> [SELECTED EXTRACT]
--- Begin ---
Cozze Ripieni (Ligurian Stuffed Mussels)

Our green door with its dodgy lock opened onto a path with cobbles worn smooth by bathers going down to the sea. Mornings, we made the hike down to claim our Ligurian beachfront with colored towels and plastic buckets. Later, when the air had cooled, we made our way up the path to join the promenade.

Every evening along the road leading to Tellaro there was a steady stream of people who nodded and gestured and laughed and gazed at the vistas between the houses that looked onto the beautiful Golfo dei Poeti – the Bay of Poets. ‘Buona Sera,’ we’d say, nodding in imitation of the gracious Italian way. ‘Buona Sera,’ they’d say back, and with beneficent nods they smiled down on the children.

For the Bullhogs, that promenade invariably led to a discussion of food and where to dine. One of the dueling pizzerias, located a stone’s throw from each other? By turns, we tried them both. The ‘Osteriche’? A little pricey, but we went on one of our last evenings and had a lovely meal. One of the places in Tellaro? We eventually took in  several.

All of these restaurants had one thing in common: Cozze Ripiene.

As an appetizer, these stuffed mussels are at home with anything from woodfired pizza or lasagna with béchamel to a fresh fillet of sole or the locally famous langoustine lobster. They can be served plain or dressed up with a tomato sauce and a garnish. And they are truly wonderful – as any great Italian dish is – with their bold combination of flavors. Here’s my take on them: a little more coarsely chopped than the Italian ones, and without what I always suspected was a veal undertone. 

Note: The Mediterranean mussels that were available last week didn’t seem very fresh, so I opted for some very nice Penn Cove mussels from Seattle’s University Fish. The mussels are smaller, but sweet and tasty! 

 

Cozze Ripieni 

Makes 18 to 24 stuffed shells, depending on the size of the mussels

 

½ pound fresh mussels

1 Tablespoon olive oil

2 Tablespoons water

 

2 ounces thinly sliced prosciutto

2 cups tightly packed fresh spinach leaves

1 large clove garlic, minced

1 Tablespoon olive oil

4 rounded Tablespoons Italian breadcrumbs

2 rounded Tablespoons freshly ground Grana Padano or parmesan cheese

1 large egg, beaten

 

More breadcrumbs and parmesan to top

24 of the best shell halves, saved and rinsed after cooking

 

Cook the mussels: Put an 8” thick-bottomed (not Teflon coated) sauté pan over medium-high flame for 3 minutes to heat up. Put in the oil, throw in the clean mussels and then  2 Tablespoons of water, clamp on the lid and cook for exactly one minute. Leave the lid on, remove from the heat, and let sit for one more minute. (Don’t cook any longer, or your mussels will turn rubbery.)
--- End ---
> [REQUEST]
Answer these questions from the passage on Ligurian stuffed mussels:
(a) What English name does the passage give for the Golfo dei Poeti?
(b) Which mussels were bought in place of the Mediterranean ones, and from which shop?
(c) How long are the mussels cooked with the lid on before the pan comes off the heat?

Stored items
--- Begin ---
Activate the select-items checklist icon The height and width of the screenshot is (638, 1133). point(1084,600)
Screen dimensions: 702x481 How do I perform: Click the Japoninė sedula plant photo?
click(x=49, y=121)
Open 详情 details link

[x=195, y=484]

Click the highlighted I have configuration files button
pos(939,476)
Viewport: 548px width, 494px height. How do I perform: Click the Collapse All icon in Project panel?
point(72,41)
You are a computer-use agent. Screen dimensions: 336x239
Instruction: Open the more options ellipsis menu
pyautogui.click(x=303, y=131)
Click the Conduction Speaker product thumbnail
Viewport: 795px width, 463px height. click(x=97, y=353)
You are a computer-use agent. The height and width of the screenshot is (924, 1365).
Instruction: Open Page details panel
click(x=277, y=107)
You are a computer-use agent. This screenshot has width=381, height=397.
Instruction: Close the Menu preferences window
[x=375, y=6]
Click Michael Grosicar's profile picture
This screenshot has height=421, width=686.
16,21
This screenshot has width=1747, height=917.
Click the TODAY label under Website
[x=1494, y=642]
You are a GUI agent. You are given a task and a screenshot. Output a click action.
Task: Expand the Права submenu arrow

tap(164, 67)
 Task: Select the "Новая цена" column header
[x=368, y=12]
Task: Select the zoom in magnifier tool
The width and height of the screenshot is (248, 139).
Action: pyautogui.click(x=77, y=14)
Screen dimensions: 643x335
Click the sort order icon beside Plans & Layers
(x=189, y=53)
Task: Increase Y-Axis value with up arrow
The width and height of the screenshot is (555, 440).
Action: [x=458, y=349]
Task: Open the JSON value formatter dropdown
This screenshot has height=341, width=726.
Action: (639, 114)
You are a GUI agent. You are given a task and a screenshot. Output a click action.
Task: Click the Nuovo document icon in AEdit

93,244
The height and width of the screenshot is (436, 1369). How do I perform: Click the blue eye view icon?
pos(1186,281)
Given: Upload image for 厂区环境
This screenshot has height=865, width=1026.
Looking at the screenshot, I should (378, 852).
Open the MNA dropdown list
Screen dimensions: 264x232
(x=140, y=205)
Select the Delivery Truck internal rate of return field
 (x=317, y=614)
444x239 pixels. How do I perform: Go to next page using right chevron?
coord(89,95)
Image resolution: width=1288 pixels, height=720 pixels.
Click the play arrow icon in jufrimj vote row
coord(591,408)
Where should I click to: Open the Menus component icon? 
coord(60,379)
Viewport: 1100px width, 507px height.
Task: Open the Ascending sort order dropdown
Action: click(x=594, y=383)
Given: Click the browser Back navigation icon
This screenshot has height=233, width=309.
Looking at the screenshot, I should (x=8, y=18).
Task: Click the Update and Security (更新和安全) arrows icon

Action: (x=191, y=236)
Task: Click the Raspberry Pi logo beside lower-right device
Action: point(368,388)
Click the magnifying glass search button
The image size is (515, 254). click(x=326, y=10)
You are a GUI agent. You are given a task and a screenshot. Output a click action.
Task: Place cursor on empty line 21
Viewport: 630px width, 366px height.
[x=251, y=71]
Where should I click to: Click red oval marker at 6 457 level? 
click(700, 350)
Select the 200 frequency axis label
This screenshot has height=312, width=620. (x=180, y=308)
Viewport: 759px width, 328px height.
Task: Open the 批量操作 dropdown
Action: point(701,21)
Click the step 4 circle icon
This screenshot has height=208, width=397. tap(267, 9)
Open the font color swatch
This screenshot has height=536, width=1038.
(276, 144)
--- End ---
> [PROBLEM SOLUTION]
(a) The Bay of Poets.
(b) Penn Cove mussels from Seattle's University Fish.
(c) Exactly one minute.